▸ **ESTRATTO**:
Ucraina
Solo la continuazione della rivoluzione operaia e popolare
può salvare il Paese dalla catastrofe
dalla Redazione del sito web della Lit-Quarta Internazionale
Nel novembre 2013 esplose la rivoluzione in Ucraina
contro la politica repressiva di Yanukovich e i suoi tentativi di stabilire una
dittatura oligarchica svendendo l’indipendenza del Paese.
Gli
imperialismi di Usa e Ue da un lato, e il regime di Putin dall’altro,
nonostante siano forze controrivoluzionarie in collaborazione a livello globale,
si sono divisi sui metodi per soffocare la rivoluzione ucraina. I governi degli
Usa e dell’Ue volevano evitare la repressione diretta della rivoluzione perché
avevano paura di aggravare così la situazione e preferirono il cammino della
reazione democratica, cioè soffocarla poco a poco utilizzando i procedimenti
borghesi tradizionali come le elezioni. Per questo erano obbligati a flirtare
con la rivoluzione. Tuttavia, finirono per usare la carota e il bastone.
Putin,
il cui regime autoritario è incompatibile con qualsiasi azione popolare
indipendente, compreso il pluralismo borghese parlamentare, puntava sulla
repressione diretta della rivoluzione e, in questo quadro, calunniava le enormi
manifestazioni di piazza Maidan come “cospirazione degli Usa”
Anche
Putin comprese bene che, nel gioco della democrazia borghese, l’imperialismo,
finanziariamente molto più forte di lui, sarebbe stato il vincitore. Questo
avrebbe implicato la perdita dell’Ucraina, cioè, una sconfitta politica enorme,
nel suo stesso “cortile”. È la stessa differenza che hanno avuto rispetto alla
rivoluzione in Siria, e a quelle arabe in generale.

▸ **RIGHE DI DATI**:
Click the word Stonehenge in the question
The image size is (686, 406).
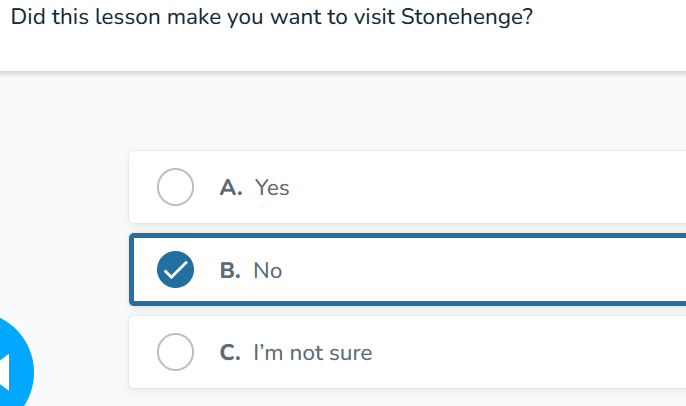point(467,18)
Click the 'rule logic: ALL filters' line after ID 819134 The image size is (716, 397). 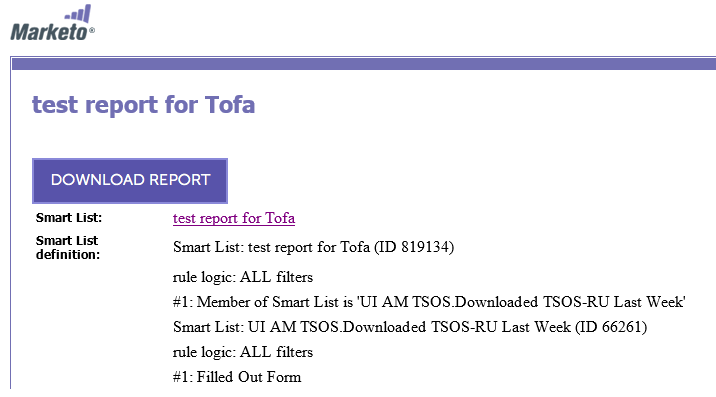243,277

▸ **CONSEGNA A**:
Secondo l'estratto sull'Ucraina, quando esplose la rivoluzione nel Paese?
▸ **CONSEGNA B**:
Scrivi il seguito dell'estratto sull'Ucraina, partendo subito dopo l'ultima frase riportata.

▸ **RISPOSTA A**:
Nel novembre 2013.

▸ **RISPOSTA B**:
Il
compromesso delle distinte forze borghesi è stato l’accordo comune di Ue, Usa,
Putin, Yanukovich e opposizione ucraina del 21 febbraio 2014, che manteneva
Yanukovich alla presidenza fino alle prossime elezioni, per farla finita con il
processo di Maidan. Ma questo accordo controrivoluzionario è stato gettato
nella spazzatura dalla gente in rivolta. Dopo un nuovo tentativo fallito di
schiacciare Maidan, il governo oligarchico di Yanukovich cadde, caduta che è
stata una grande vittoria del popolo ucraino.
Per
l’imperialismo, con la sua politica flessibile di "reazione democratica",
è stato facile adattarsi alla nuova situazione e si affrettò a avvicinarla,
assumendo ipocritamente la figura di “amico della rivoluzione”. Tuttavia per
Putin cominciò a svilupparsi lo scenario peggiore. L’esplosione dell’azione
delle masse nel Paese vicino, tanto legato storicamente e culturalmente alla
Russia, la caduta dell’alleato di Putin, l’uscita dell’Ucraina dalla sua
portata e la prospettiva di perdere la base militare in Crimea, indicavano un
significativo indebolimento o, anche, l’inizio dell’erosione del suo regime,
basato sulla repressione delle libertà democratiche da un lato, e dall’altro
sui negoziati politici con l’imperialismo, utilizzando il grande peso militare
e politico ereditato dall’Urss, in particolare le sue vecchie repubbliche.
Per
uscire da questo cammino pericoloso, il regime di Putin ha portato un
contrattacco avventurista con l’annessione della Crimea e inglobando l’est
dell’Ucraina, dove voleva mantenere il suo controllo politico per usarlo come
strumento di pressione sul governo ucraino, e mantenere così la sua
partecipazione alla politica interna ucraina.
Sul
terreno istituzionale, il regime di Putin spingeva per la “federalizzazione”,
attraverso i partiti più filorussi e, incontrando la resistenza del potere
ucraino, incoraggiò il potere alternativo [dei separatisti]: le cosiddette
“repubbliche popolari” di Donetsk e Lugansk, proclamate prontamente da alcune
centinaia di persone che non rappresentavano niente e nessuno, e che facevano
leva sul sentimento di rifiuto alle misure economiche promulgate dal governo di
Kiev contro i lavoratori e le masse popolari. Dietro a questa manovra stavano,
di fatto, gli interessi di agglomerati politici di nazionalisti e fascisti
filorussi. Kiev rispondeva nominando i suoi governatori.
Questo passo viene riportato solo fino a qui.